Amazon RDS Proxy is a fully managed, highly available database proxy for Amazon Relational Database Service (RDS) that makes applications more scalable, more resilient to database failures, and more secure.
Many applications, including those built on modern serverless architectures, can have a large number of open connections to the database server and may open and close database connections at a high rate, exhausting database memory and compute resources. Amazon RDS Proxy allows applications to pool and share connections established with the database, improving database efficiency and application scalability. With RDS Proxy, failover times for Aurora and RDS databases are reduced by up to 66% and database credentials, authentication, and access can be managed through integration with AWS Secrets Manager and AWS Identity and Access Management (IAM).

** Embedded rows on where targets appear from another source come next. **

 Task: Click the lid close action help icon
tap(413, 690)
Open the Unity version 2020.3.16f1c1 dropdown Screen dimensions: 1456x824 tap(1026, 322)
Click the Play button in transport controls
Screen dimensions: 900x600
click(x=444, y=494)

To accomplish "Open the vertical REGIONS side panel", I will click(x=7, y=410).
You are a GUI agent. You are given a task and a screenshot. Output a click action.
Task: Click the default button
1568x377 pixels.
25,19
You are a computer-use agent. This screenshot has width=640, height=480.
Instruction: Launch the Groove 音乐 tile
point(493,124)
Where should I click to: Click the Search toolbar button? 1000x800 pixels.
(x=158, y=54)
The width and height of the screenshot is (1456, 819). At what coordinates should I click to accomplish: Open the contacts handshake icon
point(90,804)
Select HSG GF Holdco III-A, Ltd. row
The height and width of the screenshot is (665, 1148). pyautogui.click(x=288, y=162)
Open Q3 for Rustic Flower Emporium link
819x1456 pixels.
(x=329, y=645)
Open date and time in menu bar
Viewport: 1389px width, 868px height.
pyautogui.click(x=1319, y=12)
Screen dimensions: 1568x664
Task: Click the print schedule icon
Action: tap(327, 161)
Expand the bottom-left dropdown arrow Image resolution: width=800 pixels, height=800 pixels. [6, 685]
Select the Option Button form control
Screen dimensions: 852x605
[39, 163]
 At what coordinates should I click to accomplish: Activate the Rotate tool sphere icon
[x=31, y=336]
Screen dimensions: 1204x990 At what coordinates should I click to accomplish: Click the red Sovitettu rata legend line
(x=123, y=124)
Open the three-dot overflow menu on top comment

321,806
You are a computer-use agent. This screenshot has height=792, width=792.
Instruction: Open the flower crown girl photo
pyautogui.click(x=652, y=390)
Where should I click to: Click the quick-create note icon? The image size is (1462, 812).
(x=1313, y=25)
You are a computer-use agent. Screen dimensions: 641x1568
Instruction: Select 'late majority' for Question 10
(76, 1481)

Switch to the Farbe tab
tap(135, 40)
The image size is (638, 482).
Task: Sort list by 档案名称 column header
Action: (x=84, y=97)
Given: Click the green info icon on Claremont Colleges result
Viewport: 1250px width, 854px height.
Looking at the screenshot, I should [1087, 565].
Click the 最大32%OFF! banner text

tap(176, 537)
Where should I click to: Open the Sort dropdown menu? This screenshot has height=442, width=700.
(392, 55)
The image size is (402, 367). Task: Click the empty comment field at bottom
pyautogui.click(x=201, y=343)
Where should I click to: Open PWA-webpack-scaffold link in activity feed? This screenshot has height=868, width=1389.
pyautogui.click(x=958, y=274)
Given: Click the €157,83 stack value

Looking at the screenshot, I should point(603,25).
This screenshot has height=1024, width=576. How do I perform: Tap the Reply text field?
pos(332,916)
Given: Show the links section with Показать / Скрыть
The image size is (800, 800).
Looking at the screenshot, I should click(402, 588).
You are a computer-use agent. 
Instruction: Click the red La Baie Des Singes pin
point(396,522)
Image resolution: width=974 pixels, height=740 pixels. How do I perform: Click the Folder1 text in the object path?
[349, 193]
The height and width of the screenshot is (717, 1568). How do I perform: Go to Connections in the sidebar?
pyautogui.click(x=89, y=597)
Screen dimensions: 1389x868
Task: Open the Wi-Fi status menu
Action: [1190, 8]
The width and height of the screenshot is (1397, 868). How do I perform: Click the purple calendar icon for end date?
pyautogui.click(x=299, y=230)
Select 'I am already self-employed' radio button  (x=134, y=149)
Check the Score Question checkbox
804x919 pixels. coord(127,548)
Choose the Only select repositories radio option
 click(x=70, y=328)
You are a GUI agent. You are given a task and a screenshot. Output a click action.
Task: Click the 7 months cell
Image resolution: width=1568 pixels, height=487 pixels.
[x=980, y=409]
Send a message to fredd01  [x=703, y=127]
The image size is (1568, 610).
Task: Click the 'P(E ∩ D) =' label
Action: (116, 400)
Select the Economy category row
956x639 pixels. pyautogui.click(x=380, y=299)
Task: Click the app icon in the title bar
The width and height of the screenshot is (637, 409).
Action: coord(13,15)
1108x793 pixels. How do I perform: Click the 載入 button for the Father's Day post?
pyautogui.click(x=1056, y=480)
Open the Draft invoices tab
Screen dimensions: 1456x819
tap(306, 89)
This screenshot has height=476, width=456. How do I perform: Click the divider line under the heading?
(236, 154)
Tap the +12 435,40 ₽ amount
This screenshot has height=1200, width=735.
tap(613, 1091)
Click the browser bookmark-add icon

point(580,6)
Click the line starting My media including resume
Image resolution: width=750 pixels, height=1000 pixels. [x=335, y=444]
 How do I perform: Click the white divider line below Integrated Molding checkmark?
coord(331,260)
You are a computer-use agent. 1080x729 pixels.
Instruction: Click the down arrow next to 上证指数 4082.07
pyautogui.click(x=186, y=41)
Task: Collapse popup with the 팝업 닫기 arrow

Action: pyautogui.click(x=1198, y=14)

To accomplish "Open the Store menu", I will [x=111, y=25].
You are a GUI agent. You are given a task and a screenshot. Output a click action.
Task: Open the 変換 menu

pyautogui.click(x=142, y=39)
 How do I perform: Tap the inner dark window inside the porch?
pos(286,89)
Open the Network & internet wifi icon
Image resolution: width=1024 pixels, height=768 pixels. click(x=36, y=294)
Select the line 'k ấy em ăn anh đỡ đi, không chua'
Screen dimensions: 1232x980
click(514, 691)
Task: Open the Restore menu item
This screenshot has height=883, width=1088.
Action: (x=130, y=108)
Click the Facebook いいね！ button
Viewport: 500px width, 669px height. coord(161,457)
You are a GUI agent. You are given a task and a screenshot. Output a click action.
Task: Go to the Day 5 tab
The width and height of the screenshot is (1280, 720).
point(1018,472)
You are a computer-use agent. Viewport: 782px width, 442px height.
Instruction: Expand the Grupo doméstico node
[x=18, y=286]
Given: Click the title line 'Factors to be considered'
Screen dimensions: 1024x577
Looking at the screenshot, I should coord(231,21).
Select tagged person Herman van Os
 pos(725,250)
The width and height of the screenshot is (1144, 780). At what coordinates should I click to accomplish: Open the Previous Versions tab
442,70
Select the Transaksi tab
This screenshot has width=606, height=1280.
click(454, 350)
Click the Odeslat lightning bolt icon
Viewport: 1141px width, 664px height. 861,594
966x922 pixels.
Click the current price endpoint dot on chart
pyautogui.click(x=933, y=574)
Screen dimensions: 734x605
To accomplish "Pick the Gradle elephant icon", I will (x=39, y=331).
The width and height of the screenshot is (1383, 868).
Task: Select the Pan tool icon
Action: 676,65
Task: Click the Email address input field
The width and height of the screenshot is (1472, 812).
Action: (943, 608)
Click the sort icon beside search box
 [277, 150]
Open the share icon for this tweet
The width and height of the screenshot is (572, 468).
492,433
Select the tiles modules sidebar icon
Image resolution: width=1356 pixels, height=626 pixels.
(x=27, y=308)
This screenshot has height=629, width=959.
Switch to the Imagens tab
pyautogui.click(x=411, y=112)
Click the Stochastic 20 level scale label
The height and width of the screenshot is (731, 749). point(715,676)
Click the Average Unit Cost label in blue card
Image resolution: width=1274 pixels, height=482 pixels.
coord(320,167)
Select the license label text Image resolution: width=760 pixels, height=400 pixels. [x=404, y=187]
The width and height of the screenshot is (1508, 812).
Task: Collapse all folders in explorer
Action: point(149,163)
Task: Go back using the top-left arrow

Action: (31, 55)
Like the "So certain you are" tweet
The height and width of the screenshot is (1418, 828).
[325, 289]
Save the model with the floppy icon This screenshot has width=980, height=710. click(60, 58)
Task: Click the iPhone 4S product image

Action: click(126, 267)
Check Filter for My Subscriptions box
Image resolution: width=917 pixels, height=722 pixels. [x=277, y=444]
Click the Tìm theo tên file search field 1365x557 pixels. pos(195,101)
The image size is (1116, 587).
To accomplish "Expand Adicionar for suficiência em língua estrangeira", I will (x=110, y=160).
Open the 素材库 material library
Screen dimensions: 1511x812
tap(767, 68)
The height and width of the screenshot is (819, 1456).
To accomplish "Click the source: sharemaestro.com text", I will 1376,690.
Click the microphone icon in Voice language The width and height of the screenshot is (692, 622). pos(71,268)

Amazon RDS Proxy can be enabled for most applications with no code changes. You don’t need to provision or manage any additional infrastructure to start using RDS Proxy. Pricing is simple and based on the capacity of underlying database instances. You pay per Aurora Capacity Unit (ACU) for Amazon Aurora Serverless v2 instances or per vCPU for provisioned instances. Amazon RDS Proxy is available for Amazon Aurora PostgreSQL-Compatible Edition, Amazon Aurora MySQL-Compatible Edition, Amazon RDS for PostgreSQL, Amazon RDS for MySQL, Amazon RDS for MariaDB, and Amazon RDS for SQL Server.
Benefits of RDS Proxy
How it works
Amazon RDS Proxy sits between your application and your relational database to efficiently manage connections to the database and improve scalability of the application.

Use cases
Serverless application development
With Amazon RDS Proxy you can build serverless applications that are more scalable and more available because they use your relational databases more efficiently. Modern serverless applications support highly variable workloads and may attempt to open a burst of new database connections or keep many connections open but idle. A surge of connections or a large number of open connections could strain your database server, leading to slower queries and limited application scalability. By pooling and sharing already established database connections, RDS Proxy allows you to efficiently scale to many more connections from your serverless application. RDS Proxy also enables you to maintain predictable database performance by controlling the total number of database connections that are opened. Finally, RDS Proxy preserves the availability of your serverless application by denying unserviceable application connections that may degrade the performance of your database.
Software-as-a-Service (SaaS) and eCommerce applications
SaaS or eCommerce applications often keep a large number of database connections open to ensure quick user response times, although only a fraction of these open connections may get actively used at a given moment. These open but idle connections still consume database memory and compute resources. Instead of over-provisioning your database to support mostly idling connections, you can use RDS Proxy to hold idling connections from your application while only establishing database connections as required to optimally serve active requests.